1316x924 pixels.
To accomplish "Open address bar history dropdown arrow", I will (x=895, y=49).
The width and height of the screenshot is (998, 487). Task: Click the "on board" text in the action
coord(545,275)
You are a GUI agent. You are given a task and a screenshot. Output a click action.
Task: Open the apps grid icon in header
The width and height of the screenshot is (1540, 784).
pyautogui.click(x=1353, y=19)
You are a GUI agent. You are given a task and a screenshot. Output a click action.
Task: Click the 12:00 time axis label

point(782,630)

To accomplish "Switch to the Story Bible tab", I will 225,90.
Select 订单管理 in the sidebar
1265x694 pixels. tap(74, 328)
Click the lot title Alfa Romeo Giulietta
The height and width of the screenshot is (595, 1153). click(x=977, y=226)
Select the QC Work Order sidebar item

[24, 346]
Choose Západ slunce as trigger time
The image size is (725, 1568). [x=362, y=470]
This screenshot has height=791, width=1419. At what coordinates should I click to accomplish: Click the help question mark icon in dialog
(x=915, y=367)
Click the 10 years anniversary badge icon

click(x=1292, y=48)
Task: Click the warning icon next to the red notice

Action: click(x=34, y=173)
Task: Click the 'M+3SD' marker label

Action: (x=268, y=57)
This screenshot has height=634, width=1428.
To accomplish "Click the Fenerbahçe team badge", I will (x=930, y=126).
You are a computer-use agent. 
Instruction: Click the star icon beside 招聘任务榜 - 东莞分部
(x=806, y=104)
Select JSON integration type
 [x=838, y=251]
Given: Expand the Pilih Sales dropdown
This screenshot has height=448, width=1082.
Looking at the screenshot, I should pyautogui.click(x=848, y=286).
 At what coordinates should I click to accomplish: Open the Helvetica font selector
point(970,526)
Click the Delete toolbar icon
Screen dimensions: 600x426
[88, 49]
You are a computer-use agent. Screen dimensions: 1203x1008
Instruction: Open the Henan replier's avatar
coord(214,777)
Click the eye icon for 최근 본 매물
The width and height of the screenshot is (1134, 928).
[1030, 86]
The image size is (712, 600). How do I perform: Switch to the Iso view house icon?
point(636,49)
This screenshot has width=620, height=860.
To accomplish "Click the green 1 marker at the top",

Work to do:
Reproduce each of the entries above verbatim, line for line, without any changes.

Solution to this task:
1316x924 pixels.
To accomplish "Open address bar history dropdown arrow", I will (x=895, y=49).
The width and height of the screenshot is (998, 487). Task: Click the "on board" text in the action
coord(545,275)
You are a GUI agent. You are given a task and a screenshot. Output a click action.
Task: Open the apps grid icon in header
The width and height of the screenshot is (1540, 784).
pyautogui.click(x=1353, y=19)
You are a GUI agent. You are given a task and a screenshot. Output a click action.
Task: Click the 12:00 time axis label

point(782,630)

To accomplish "Switch to the Story Bible tab", I will 225,90.
Select 订单管理 in the sidebar
1265x694 pixels. tap(74, 328)
Click the lot title Alfa Romeo Giulietta
The height and width of the screenshot is (595, 1153). click(x=977, y=226)
Select the QC Work Order sidebar item

[24, 346]
Choose Západ slunce as trigger time
The image size is (725, 1568). [x=362, y=470]
This screenshot has height=791, width=1419. At what coordinates should I click to accomplish: Click the help question mark icon in dialog
(x=915, y=367)
Click the 10 years anniversary badge icon

click(x=1292, y=48)
Task: Click the warning icon next to the red notice

Action: click(x=34, y=173)
Task: Click the 'M+3SD' marker label

Action: (x=268, y=57)
This screenshot has height=634, width=1428.
To accomplish "Click the Fenerbahçe team badge", I will (x=930, y=126).
You are a computer-use agent. 
Instruction: Click the star icon beside 招聘任务榜 - 东莞分部
(x=806, y=104)
Select JSON integration type
 [x=838, y=251]
Given: Expand the Pilih Sales dropdown
This screenshot has height=448, width=1082.
Looking at the screenshot, I should pyautogui.click(x=848, y=286).
 At what coordinates should I click to accomplish: Open the Helvetica font selector
point(970,526)
Click the Delete toolbar icon
Screen dimensions: 600x426
[88, 49]
You are a computer-use agent. Screen dimensions: 1203x1008
Instruction: Open the Henan replier's avatar
coord(214,777)
Click the eye icon for 최근 본 매물
The width and height of the screenshot is (1134, 928).
[1030, 86]
The image size is (712, 600). How do I perform: Switch to the Iso view house icon?
point(636,49)
This screenshot has width=620, height=860.
To accomplish "Click the green 1 marker at the top",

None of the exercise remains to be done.